Kunstler: What Peak Oil inescapably does is introduce the very sobering idea of discontinuity -- that is, that the game has changed radically, especially where all our assumptions about continued "growth" are concerned

Kunstler: All of it begs the question not only whether you or I will have two nickels to rub together, or two gold eagles, or a bundle of six month US Treasury bills, or a zillion shares of Apple, or a gainful vocation, or a roof over our heads, or a hot meal at the end of the day, or a safe place to sleep, or a country we can recognize. I've done my share of forecasting, with some episodes of notably bad timing. I don't do it for grandstanding effect but to provide some basis for knowing what to do in the years directly ahead, so we can hope to construct lives worth living. I'm impatient with models, charts, and statistical analysis. Perhaps this is childish. I'd rather tell a story or paint a picture.
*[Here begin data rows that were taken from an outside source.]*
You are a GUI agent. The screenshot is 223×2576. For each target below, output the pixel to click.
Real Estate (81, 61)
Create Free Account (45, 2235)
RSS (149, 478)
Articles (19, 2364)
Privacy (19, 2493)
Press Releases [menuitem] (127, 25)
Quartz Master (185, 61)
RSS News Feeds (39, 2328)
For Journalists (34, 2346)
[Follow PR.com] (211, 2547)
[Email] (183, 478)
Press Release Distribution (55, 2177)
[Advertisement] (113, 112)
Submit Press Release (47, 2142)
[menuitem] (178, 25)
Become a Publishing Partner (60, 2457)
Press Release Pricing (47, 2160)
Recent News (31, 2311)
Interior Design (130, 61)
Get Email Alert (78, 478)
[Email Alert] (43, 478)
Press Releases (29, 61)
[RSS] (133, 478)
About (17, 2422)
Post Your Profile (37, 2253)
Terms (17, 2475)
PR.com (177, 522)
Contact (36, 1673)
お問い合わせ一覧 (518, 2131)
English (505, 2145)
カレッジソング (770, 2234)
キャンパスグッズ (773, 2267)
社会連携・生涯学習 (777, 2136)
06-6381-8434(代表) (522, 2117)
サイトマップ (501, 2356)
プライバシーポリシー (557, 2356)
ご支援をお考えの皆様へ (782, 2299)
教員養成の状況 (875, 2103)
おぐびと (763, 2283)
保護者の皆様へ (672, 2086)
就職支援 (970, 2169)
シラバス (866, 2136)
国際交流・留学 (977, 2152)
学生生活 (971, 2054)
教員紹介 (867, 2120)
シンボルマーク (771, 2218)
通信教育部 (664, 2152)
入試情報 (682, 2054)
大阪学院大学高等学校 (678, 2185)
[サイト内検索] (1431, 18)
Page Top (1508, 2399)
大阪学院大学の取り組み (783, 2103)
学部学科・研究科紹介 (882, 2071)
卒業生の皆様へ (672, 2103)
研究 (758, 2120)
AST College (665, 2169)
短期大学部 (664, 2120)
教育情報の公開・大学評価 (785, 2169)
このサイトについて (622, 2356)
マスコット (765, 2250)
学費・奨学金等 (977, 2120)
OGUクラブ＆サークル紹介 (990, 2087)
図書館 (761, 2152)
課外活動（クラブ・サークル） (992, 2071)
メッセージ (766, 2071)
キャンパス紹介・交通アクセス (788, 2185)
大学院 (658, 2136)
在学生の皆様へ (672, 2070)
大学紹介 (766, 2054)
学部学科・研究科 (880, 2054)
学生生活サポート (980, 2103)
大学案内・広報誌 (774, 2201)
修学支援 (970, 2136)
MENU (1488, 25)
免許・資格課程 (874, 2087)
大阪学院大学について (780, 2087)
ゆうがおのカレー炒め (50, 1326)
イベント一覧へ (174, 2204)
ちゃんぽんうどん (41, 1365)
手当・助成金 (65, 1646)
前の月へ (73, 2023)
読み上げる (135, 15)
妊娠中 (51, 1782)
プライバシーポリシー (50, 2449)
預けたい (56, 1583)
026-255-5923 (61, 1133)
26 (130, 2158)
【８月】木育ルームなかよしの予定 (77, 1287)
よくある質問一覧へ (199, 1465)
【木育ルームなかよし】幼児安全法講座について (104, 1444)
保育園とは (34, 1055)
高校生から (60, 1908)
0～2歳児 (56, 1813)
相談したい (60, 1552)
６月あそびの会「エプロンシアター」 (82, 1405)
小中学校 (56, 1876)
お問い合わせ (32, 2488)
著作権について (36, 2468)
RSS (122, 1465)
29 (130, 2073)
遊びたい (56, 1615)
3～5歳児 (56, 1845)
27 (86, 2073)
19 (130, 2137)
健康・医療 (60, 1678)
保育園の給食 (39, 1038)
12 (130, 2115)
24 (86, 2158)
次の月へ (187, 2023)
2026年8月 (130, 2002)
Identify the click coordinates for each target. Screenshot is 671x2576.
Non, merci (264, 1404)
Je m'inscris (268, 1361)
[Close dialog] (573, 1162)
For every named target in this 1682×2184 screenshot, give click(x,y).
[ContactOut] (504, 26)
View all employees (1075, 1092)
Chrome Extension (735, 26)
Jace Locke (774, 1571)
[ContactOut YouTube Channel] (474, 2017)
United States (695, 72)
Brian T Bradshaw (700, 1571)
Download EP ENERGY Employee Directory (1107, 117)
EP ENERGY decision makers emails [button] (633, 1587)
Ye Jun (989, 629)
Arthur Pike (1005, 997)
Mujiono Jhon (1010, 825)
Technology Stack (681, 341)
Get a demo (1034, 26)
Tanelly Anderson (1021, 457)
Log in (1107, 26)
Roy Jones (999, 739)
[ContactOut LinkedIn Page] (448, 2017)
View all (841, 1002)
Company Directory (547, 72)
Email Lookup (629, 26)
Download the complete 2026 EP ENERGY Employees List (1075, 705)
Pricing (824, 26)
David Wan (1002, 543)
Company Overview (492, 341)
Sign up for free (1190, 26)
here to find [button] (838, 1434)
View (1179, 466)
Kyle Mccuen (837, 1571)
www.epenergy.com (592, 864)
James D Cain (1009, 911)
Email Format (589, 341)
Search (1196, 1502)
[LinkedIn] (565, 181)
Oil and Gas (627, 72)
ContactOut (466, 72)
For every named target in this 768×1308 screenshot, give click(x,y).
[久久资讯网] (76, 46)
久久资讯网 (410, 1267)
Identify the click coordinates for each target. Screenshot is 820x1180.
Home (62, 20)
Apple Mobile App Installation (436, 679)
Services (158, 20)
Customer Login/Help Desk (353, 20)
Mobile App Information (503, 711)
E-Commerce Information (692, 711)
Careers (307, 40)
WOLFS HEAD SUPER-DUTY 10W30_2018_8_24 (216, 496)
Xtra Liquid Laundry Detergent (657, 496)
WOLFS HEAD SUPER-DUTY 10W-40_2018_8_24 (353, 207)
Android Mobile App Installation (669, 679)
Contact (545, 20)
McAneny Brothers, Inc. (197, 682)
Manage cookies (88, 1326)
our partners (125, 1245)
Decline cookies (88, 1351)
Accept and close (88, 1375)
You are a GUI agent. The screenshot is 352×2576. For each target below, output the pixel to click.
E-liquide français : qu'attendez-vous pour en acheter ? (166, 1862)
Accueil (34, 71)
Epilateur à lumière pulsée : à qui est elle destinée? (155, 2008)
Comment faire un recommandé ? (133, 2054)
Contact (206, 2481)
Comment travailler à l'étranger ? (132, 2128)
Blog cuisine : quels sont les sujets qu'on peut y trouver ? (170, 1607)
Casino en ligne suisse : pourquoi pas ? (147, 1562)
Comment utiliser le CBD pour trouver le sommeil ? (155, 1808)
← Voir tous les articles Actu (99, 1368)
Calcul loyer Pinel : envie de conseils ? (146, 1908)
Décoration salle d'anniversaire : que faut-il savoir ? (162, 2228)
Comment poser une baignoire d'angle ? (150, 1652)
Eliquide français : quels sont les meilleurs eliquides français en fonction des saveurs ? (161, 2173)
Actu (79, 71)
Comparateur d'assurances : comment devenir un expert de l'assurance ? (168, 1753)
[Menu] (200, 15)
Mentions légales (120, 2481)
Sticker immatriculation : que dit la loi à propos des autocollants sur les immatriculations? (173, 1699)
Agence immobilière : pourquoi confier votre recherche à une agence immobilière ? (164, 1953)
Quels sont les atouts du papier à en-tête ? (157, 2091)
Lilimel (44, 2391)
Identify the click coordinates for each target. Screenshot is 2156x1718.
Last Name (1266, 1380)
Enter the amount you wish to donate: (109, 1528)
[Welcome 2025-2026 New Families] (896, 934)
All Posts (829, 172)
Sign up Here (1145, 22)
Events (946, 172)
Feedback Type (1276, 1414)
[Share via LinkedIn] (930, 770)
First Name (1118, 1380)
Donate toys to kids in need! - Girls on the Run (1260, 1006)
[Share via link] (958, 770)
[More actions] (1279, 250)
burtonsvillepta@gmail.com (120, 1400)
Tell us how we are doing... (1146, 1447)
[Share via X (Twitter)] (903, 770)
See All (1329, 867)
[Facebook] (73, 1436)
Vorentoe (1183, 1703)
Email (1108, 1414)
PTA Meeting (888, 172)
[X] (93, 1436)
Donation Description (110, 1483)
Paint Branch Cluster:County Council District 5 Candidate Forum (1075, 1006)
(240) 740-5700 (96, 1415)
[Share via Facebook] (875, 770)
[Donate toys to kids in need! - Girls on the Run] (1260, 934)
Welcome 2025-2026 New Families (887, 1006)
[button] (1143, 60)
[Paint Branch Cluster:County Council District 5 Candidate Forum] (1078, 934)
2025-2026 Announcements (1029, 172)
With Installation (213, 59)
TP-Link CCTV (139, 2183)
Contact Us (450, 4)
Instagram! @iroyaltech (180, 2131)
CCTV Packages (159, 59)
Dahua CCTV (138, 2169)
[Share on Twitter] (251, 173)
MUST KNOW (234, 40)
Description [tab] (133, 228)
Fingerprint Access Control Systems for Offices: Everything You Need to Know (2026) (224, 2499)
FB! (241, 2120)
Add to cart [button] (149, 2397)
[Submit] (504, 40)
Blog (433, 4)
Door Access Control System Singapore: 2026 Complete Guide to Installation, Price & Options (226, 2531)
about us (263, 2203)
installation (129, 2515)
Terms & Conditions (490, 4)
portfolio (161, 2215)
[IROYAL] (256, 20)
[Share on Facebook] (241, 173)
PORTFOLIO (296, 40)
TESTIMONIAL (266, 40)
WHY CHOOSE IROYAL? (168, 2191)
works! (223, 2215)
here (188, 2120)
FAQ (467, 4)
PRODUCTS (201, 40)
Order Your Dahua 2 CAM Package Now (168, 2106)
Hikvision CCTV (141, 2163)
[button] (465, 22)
SHOOT: Interesting that gym and I are wrestling with the same issues. Whether to invest ourselves and our audiences in facts, or fiction. Right now they appear interchangeable.
clipped from kunstler.com
Personally, I am not at all sure that the Peak Oil story, or its associated general resource
scarcity story, will shed a whole lot of light on the question of inflation-or-deflation. I say this
because I think it is a short way down the road of depletion-and-scarcity before the major complex systems we depend on for daily life become so unstable that general socio-economic collapse ensues.
After all, capital finance is only one of these many complex systems -- some other biggies being food production, trade and manufacture, transportation, electric power distribution, infrastructure maintenance, the military, and governance. Inflation-or-deflation will only be symptomatic of larger failures and instabilities in these systems necessary for modern, civilized life.